The task » Lay out the lines below as a numbered list, skipping the blank ones and leaving out the picture.

..............................

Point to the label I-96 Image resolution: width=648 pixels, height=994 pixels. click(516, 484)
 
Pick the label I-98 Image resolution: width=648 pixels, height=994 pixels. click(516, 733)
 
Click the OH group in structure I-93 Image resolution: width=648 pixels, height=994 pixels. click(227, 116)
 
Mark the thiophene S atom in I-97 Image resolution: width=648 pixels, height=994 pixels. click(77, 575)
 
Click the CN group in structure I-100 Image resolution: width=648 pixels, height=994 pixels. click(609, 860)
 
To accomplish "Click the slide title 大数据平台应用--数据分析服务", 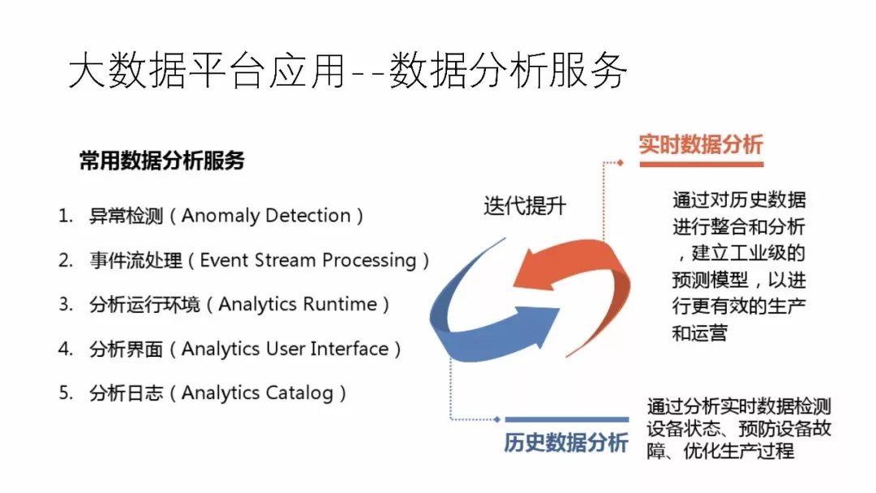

..............................

Completed exercise »
1. Point to the label I-96 Image resolution: width=648 pixels, height=994 pixels. click(516, 484)
2. Pick the label I-98 Image resolution: width=648 pixels, height=994 pixels. click(516, 733)
3. Click the OH group in structure I-93 Image resolution: width=648 pixels, height=994 pixels. click(227, 116)
4. Mark the thiophene S atom in I-97 Image resolution: width=648 pixels, height=994 pixels. click(77, 575)
5. Click the CN group in structure I-100 Image resolution: width=648 pixels, height=994 pixels. click(609, 860)
6. To accomplish "Click the slide title 大数据平台应用--数据分析服务", 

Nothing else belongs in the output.